Jouw opdracht =
Beantwoord de volgende vragen over het fragment over vliegrampen:
1. Op welke eeuw richt de titel zich?
2. Wat voeden vliegtuigongelukken volgens de tekst?
3. Welke drie mogelijkheden biedt het vliegtoestel ons volgens de laatste zin?

Gegeven fragment =

+===+

Vliegrampen in de 21ste eeuw
Vliegrampen met passagiersvliegtuigen brengen elke keer weer een schok in de wereld teweeg. Vliegtuigongelukken voeden onze vliegangst. 'Wij mensen zijn niet bestemd om te vliegen, wat anders hadden we wel vleugels gehad,' is een kreet die mensen met chronische vliegangst laten horen. En toch is de uitvinding van het vliegtoestel een geweldige. Het geeft ons de mogelijkheid om in korte tijd naar een ver oord te vliegen, om de wereld te verkennen en om het internationale werk te vergemakkelijken.

+===+

Gegevensitems
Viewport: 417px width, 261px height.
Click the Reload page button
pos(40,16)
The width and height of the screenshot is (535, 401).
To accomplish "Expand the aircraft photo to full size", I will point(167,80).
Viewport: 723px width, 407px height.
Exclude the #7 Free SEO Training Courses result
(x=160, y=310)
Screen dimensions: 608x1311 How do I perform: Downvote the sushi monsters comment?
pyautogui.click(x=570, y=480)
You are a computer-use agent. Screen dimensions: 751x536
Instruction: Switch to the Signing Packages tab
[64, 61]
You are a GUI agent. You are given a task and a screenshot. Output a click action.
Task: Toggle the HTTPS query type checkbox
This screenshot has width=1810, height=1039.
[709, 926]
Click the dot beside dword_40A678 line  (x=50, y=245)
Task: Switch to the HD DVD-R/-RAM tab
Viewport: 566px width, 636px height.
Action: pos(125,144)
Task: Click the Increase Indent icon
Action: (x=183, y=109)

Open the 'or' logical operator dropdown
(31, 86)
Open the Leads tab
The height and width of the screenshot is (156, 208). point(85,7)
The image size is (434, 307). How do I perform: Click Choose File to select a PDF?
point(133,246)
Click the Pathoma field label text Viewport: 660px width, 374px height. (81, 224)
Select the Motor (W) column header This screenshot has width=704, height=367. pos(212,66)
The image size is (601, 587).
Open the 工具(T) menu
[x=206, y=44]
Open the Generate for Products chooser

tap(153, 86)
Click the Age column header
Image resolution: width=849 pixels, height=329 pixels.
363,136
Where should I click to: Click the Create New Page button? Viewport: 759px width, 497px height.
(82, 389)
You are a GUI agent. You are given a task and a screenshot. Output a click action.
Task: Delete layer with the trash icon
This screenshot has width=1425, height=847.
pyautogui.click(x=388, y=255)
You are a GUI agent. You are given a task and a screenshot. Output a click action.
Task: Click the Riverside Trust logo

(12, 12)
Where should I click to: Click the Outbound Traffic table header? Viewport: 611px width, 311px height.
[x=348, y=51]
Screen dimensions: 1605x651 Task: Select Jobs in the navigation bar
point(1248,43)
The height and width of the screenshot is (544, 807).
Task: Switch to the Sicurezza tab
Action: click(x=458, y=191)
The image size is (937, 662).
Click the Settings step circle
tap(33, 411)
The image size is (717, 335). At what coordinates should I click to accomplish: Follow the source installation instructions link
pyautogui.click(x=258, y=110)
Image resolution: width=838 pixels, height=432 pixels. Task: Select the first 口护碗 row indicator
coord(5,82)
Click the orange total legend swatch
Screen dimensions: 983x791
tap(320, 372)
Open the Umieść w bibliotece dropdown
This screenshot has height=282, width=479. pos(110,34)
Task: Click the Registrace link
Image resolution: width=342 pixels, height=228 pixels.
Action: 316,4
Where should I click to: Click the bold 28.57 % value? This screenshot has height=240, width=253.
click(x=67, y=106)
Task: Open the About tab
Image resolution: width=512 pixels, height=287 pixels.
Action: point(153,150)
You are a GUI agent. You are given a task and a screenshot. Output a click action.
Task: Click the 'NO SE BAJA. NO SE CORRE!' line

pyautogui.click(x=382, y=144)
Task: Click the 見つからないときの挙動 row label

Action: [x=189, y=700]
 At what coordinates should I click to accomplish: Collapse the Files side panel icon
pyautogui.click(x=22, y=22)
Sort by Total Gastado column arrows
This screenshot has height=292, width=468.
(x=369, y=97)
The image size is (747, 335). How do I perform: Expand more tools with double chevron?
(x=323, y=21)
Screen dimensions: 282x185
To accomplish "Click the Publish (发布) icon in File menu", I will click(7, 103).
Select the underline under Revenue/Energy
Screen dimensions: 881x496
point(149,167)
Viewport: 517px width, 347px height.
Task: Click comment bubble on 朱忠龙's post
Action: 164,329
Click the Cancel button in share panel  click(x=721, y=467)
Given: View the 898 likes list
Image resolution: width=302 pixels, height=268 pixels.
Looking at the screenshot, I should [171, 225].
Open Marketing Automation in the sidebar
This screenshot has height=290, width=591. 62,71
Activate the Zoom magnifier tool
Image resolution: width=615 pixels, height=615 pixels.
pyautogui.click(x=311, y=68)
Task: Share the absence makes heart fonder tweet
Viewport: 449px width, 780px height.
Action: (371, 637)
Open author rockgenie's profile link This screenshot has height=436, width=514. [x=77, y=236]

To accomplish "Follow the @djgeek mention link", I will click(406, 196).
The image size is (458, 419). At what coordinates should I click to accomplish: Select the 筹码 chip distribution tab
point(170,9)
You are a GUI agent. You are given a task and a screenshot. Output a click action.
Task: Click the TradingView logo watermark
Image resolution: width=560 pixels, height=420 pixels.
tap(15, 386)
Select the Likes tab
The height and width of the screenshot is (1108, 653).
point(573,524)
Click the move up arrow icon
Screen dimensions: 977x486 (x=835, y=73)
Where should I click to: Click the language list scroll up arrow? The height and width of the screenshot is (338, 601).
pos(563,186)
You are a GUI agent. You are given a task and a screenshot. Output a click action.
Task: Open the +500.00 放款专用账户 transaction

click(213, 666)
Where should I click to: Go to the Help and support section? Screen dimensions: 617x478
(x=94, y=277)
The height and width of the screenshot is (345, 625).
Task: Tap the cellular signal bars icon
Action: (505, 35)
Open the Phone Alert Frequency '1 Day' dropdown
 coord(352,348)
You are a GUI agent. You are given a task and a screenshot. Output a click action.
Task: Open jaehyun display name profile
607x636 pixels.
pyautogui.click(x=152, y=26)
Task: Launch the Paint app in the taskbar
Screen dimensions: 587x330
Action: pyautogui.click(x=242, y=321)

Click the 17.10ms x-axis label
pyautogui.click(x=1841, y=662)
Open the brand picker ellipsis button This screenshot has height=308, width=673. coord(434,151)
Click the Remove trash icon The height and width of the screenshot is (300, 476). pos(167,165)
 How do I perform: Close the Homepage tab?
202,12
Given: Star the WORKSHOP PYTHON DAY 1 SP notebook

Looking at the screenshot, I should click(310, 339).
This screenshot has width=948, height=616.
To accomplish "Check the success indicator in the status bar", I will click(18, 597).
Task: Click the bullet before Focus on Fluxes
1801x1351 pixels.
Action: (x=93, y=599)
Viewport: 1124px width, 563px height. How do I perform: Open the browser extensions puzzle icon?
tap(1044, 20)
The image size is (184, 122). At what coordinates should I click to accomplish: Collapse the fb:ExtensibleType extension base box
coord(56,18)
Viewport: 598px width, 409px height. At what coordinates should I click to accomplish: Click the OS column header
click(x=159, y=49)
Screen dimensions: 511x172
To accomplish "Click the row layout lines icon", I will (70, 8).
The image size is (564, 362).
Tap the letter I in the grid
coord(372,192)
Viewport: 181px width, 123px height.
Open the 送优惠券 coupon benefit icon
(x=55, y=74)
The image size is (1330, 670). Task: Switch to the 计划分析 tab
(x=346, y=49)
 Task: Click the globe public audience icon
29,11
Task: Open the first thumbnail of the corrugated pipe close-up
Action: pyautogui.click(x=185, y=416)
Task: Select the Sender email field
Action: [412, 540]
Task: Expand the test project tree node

+===+

Antwoord opdracht =
1. De 21ste eeuw.
2. Onze vliegangst.
3. In korte tijd naar een ver oord vliegen, de wereld verkennen en het internationale werk vergemakkelijken.